TE LO DO IO IL 2024! - CARLO FRECCERO: “NELL’EPOCA DELLA NOTIZIA TAROCCATA, IL GOSSIP RAPPRESENTA…
Michele Smargiassi per La Repubblica
Si tagliano i capelli come Elvis, si vestono con giubbotti di pelle e jeans con il risvolto, girano con Cadillac anni Cinquanta importate dagli Usa Da Napoli al Nordest, vita da rockabilly nostrano Una fuga nella fantasia da questi tempi senza stile
Per Ricky, napoletano, che in America ha vissuto la sua giovinezza, i Cinquanta sono un' esperienza del cuore, un ricordo dolce. Ma per Fausto e soprattutto per suo figlio Nicola, nella loro bella casa sul lago d' Iseo con le sedie di formica e i poster di Elvis, cosa possono essere? Forse un sogno esotico, un pianeta felice in cui immaginare di vivere. I rockabilly italiani sono una comunità, forse perfino una religione, inoffensiva e simpatica.
Certo tutt' altro che una setta segreta, perché non si può non notarli quando vanno in giro sulle loro Cadillac con le fiamme sulle portiere, le camicie a strisce e le gonne a ruota, sparando a tutto volume Buddy Holly dalle autoradio con le manopole.
Sono poche centinaia, si conoscono, si incontrano per feste private che risuonano di Rock' n'Roll, Swing, Rockabilly, Jive e Boogie, poco pubblicizzate: non vogliono finire nella spirale commerciale degli eventi sponsorizzati, dei Summer Jamboree, delle catene di ristoranti in stile.
Non è una moda, dicono. È la nostra vita. Graziano Panfili li ha scoperti per caso.
Quattro anni fa lavorava a un reportage fotografico sul burlesque, glieli fece conoscere Laura Distefano, stilista romana che lavora sulle mode del passato. «Andare ai loro party è stato fantastico. Io, unico alieno vestito da terzo millennio, proiettato nel secolo scorso».
Ritorno al futuro: il film di Zemeckis incubava già il virus di questa strana malattia a decorso felice. Perché è una forma di felicità che cercano questi italiani vintage quando arredano le loro case atomic style e scelgono il loro guardaroba quotidiano in assoluto rigoroso stile Marilyn--Marlon. La felicità che dà la fuga dal presente all' utopia.
Riempire l' armadio di jeans col risvolto e giubbotti di pelle nera, la casa di sedie Tulip e gli scaffali di vinili di Johnny Burnette, la brillantina sulla mensola del bagno, in garage una Chevrolet Bel Air importata a cifre folli dagli Usa, chiedere al barbiere sconcertato la sfumatura alta a macchinetta e il ciuffo a banana, tutte queste cose non sono mascherate, sono scelte di vita. A loro modo coraggiose.

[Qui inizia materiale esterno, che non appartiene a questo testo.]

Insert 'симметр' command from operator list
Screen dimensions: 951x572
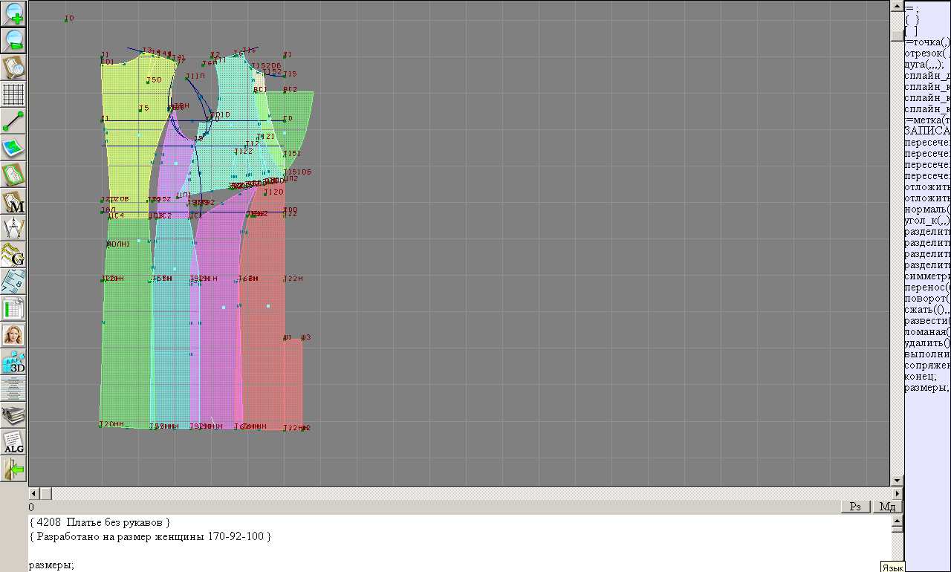pyautogui.click(x=926, y=276)
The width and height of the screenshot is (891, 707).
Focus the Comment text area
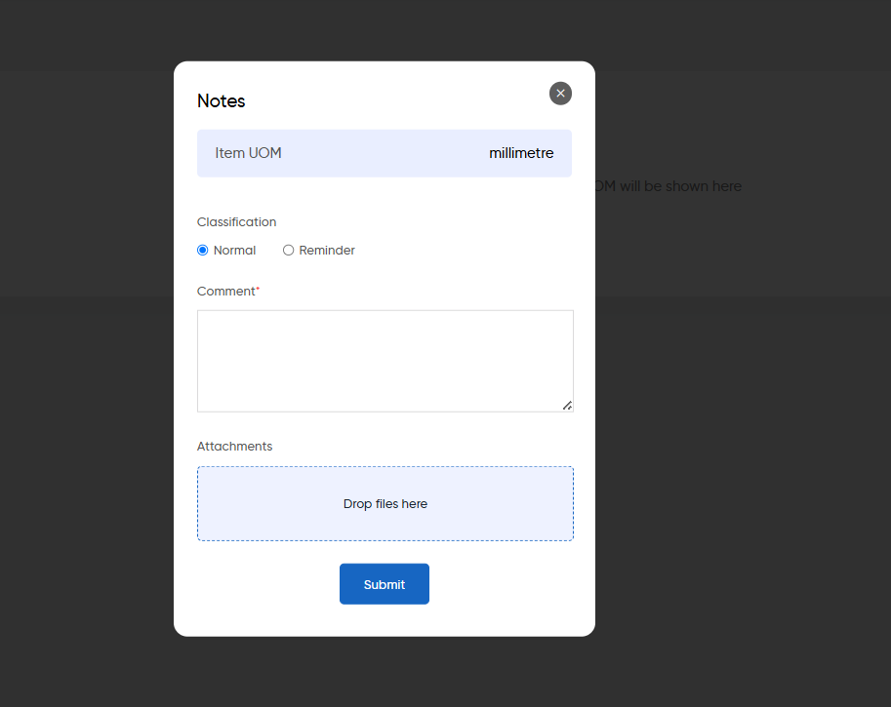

Perché se alcuni di loro fanno mestieri compatibili con la stravaganza, stilisti, musicisti, deejay, tatuatori o meccanici di macchine storiche, altri sono avvocati, parrucchieri, chirurghi, è una comunità intergenerazionale e interclassista. Esteti, sicuramente. L' esteta è un collezionista che vive dentro l' oggetto della sua passione. Un po' come i cosplayer, quelli che si vestono come i personaggi dei fumetti manga giapponesi.
Ma scegliere un' epoca storica come immaginario e viverlo ogni giorno, be', è diverso. E perché proprio gli anni Cinquanta? La giostra del revival ha recuperato nostalgie via via più vicine, pare sia già il turno degli anni Novanta, stiamo velocemente esaurendo le nostre scorte di passato. Ma i Cinquanta erano happy days, no? Gli anni del Lego e della Vespa, il decennio postbellico e preconsumista che si era asciugato le lacrime delle macerie e annusava l' eccitante odore della plastica, che allora era nuova scintillante, non triviale.
Decennio di rivolgimenti e di rivoluzioni, di contraddizioni e contrapposizioni, di guerra fredda dove A qualcuno piace caldo, decennio iniziato col maccartismo e terminato con Che Guevara. È lì che pensano davvero di vivere i rockabilly italiani, in una sceneggiatura quotidiana di La La Land? Ma no, certo che no. La nostalgia praticata da chi non ha mai vissuto l' originale non riguarda veramente il passato.
Scrive Emiliano Morreale, che ai revival di quegli anni ha dedicato un libro: «La scelta delle epoche da portare in vita ha sempre meno a che fare con l' esperienza reale da parte di una generazione. È una nostalgia senza oggetto, una nostalgia del presente». Non si vive mai davvero col retrovisore. Dai parabrezza delle loro Buick, gli italiani vintage guardano e giudicano l' Italia senza stile di oggi.